──────── EXERCISE PASSAGE
A Short History Of How Anthony Fauci Has Kept Failing Up Since 1984

In 2003, terrorism was a more immediate national danger than infectious diseases. Dr. Anthony Fauci’s National Institute of Allergy and Infectious Diseases (NIAID) had just redirected $117 million from infectious diseases to fund a new anthrax vaccine effort in response to the anthrax attacks that happened a week after 9/11.

The millions were just a small part of the $1.8 billion Fauci had poured into defense from bioterrorist attacks over the preceding two years. More than half of those funds were devoted to anthrax and smallpox alone. In 2004, Fauci launched the $5.6 billion “Project Bioshield,” the National Institutes of Health’s biggest outlay for a single research issue until then.

Some microbiology researchers at the time, however, according to the journal Nature, were concerned that Fauci’s actions would ultimately “distort priorities in infectious-disease research, sucking money away from work to understand and counter natural disease outbreaks that ultimately pose a greater threat to public health.” The 2003 Nature article cited a Stanford University microbiologist saying “that diseases such as influenza and other respiratory-tract infections routinely kill far more people than would die in a bioterrorist attack, and therefore deserve a greater share of the NIAID budget.”
────────────────
▶ [YOUR GOAL]: Please continue the article about Anthony Fauci's career above, picking up after its last sentence.
──────── DATASET CONTENT
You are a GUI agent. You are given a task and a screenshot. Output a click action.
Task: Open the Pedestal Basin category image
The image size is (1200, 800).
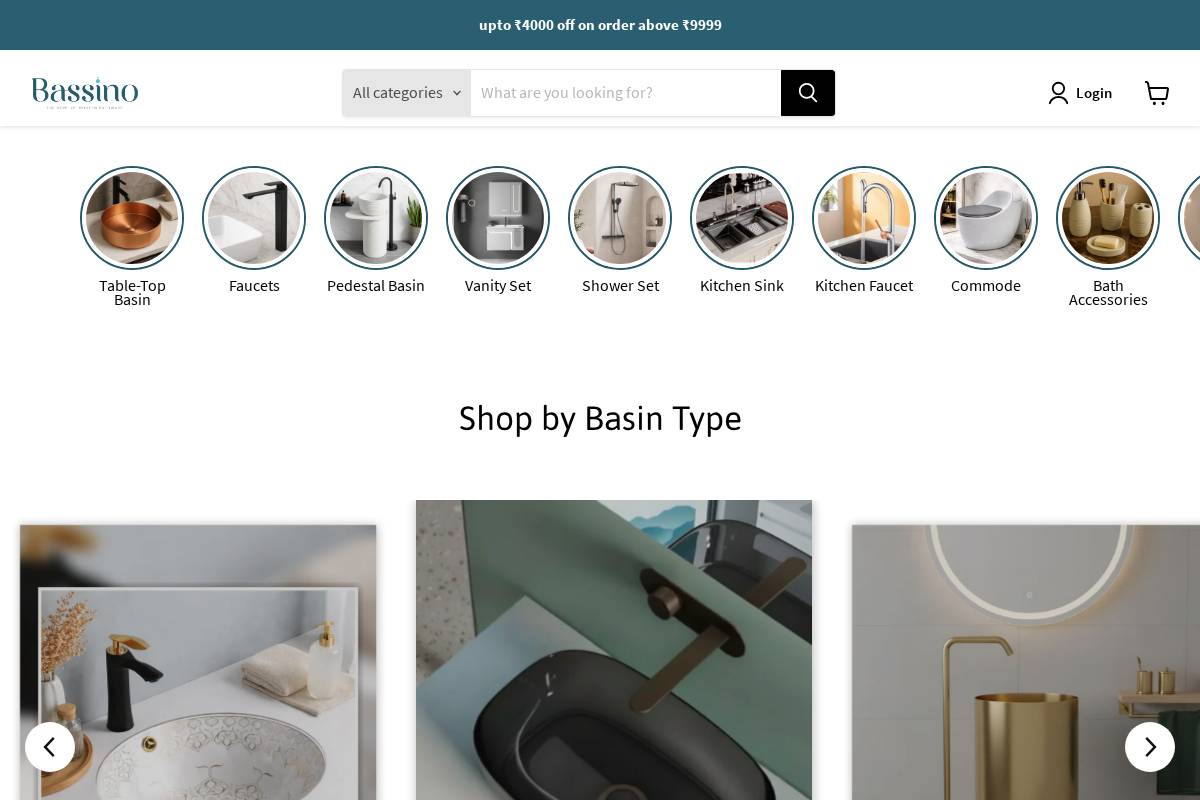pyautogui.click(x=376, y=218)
────────────────
▶ [OUTPUT OF THE TASK]:
The criticism turned out to be warranted. In 2007, after spending billions under the opposite premise, Fauci admitted that “at the end of the day, you’re not going to kill as many people [with an anthrax attack] as you would if you blasted off a couple of car bombs in Times Square.” His anthrax vaccine effort had failed, having been “sunk by lobbying.”

The anthrax vaccine failure followed on the heels of Fauci’s controversial leadership of the nation’s AIDS response in the 1980s and ‘90s. According to “Good Intentions,” a 1990 book by investigative author and innovation expert Bruce Nussbaum, Fauci started his career as “a lackluster scientist,” who “found his true vocation—empire building” when he took the reins at NIAID in 1984.

To ensure that AIDS would be his exclusive demesne within the federal government, Fauci “started the most important bureaucratic battle in the history of the fight against AIDS,” squeezing out more scientifically competent, but less conniving administrators. According to Nussbaum, if Fauci had not won the battle, “many people who died might have lived.”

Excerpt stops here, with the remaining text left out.